> [Text passage]:
◇ ◇ ◇ ◇

A constitutional crisis could happen even before the next Tory-picked PM sets foot inside Number 10 Downing Street. Johnson could easily be kept from power. His legitimacy would be challenged if just a few Tory MPs refused to support his administration, according to professors Robert Hazell and Meg Russell of University College London’s Constitution Unit.

Just three Conservative or DUP MPs have to withhold support for the new PM to fail to form a government. Dominic Grieve and Ken Clarke won’t support any government which would leave the EU with no deal, as Johnson says he’ll do. Former leadership contender Rory Stewart said he’d bring Johnson down if he tried to prorogue parliament.

If Johnson couldn’t make it into Number 10, we’d inevitably find ourselves in an election – with Farage waiting in the wings. Don’t be distracted by his party’s back-turning stunt at the European Parliament, that’s just an unpleasant act of attention-grabbing, nothing more. There’s a darker side.

A friend who attended the same private school claimed Farage liked that his initials matched those of the neo-nazi National Front. He said Farage sang a song with the lyrics “gas ‘em all” about Jews. The friend recalled a teenage Farage supporting fascist Oswald Mosley and said that if a Muslim pupil behaved like Farage they’d be referred to a mentoring programme.

A letter from a former teacher claimed Farage “publicly professed racist and fascist views” and marched through a village singing Hitler Youth songs. Farage insists the accusations are untrue.

Farage admires Vladimir Putin as an “operator”. Putin speaks of western liberalism being obsolete. The European Parliament’s Guy Verhofstadt branded Farage a “cheerleader of Putin”. Bracketing Farage with Marine Le Pen, he called them a “fifth column”, saying “they take Kremlin intelligence”.

◇ ◇ ◇ ◇

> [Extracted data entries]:
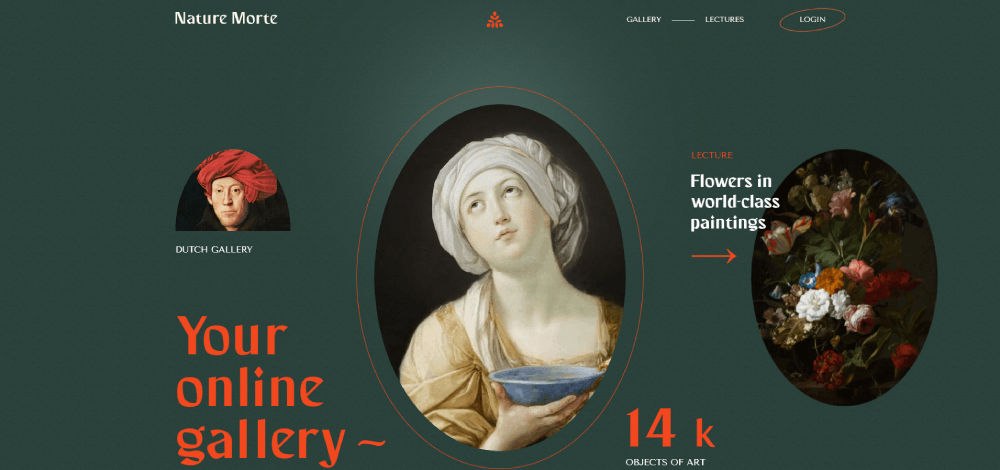Click the blue bowl in the portrait
Viewport: 1000px width, 470px height.
547,385
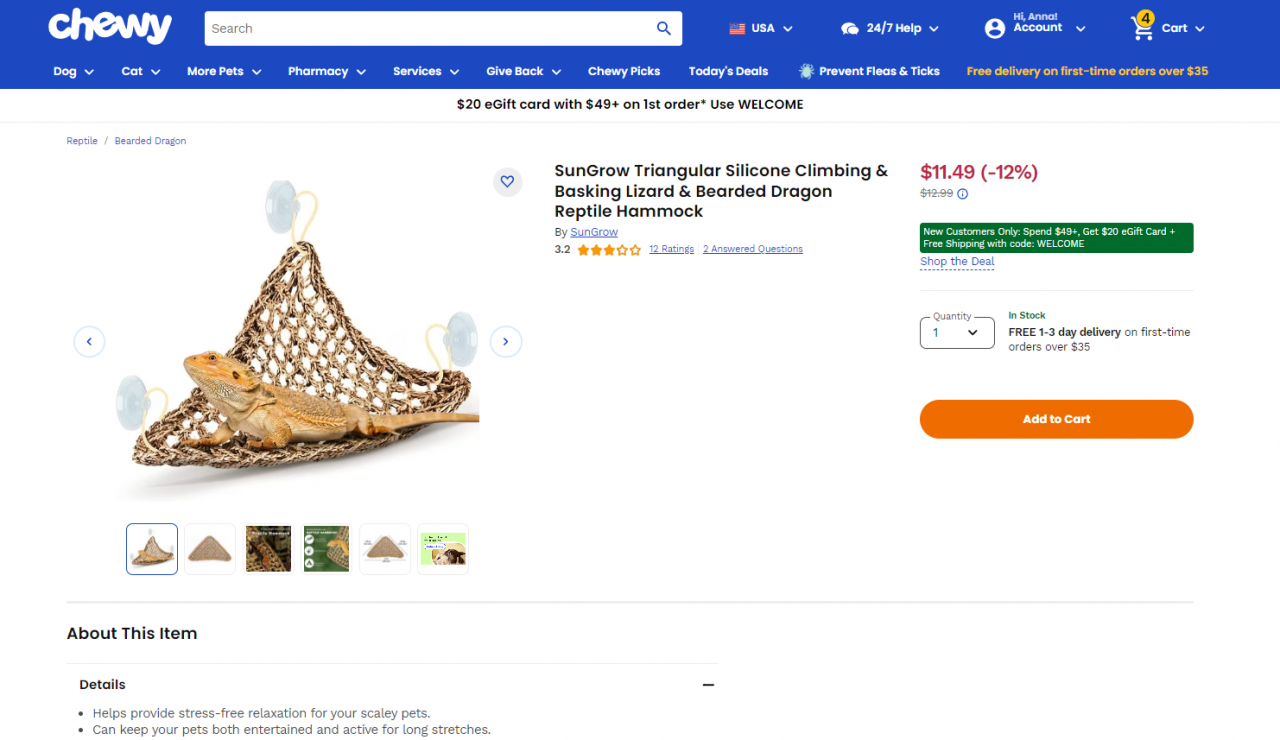Click the Account person icon

click(994, 28)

◇ ◇ ◇ ◇

> [Aim of the exercise]: Continue the commentary above on the possible constitutional crisis around Johnson and the threat posed by Farage, starting after its final sentence.

> [Exercise response]:
Verhofstadt spoke of people like Arron Banks, who’s funded Farage, and said that together with political figures like Matteo Salvini in Italy and Viktor Orban in Hungary “these people have only one goal and that is to … kill our liberal democracy”. Farage, who calls such attacks lies, is close to Steve Bannon, the man behind Breitbart, who masterminded Trump’s campaign, and is a global figure of the far right.

It’s hard not to see Farage as a threat to liberal democracy. In his shadow trails the figure of the authoritarian, populist strongman, the demagogue and a real chance at power now beckons.

What does this all mean for Scotland? The ascendancy of Farage would, of course, trigger a tidal wave of support for Scottish independence. But it’s hard to stop a shiver running down your spine at the thought of a Scottish government pitted against an increasingly populist hard right Westminster administration, of which Farage was a part. The chances of a referendum being granted would be slim to non-existent, the atmosphere ugly, the rhetoric violent and divisive, and the response to a Yes vote extreme. Hopes of amicable separation would be low.

Britain is currently drifting in a phoney summer of relative calm. Soon though, decisions will have to be taken – chief among those is how we deal with the threat that men like Nigel Farage pose.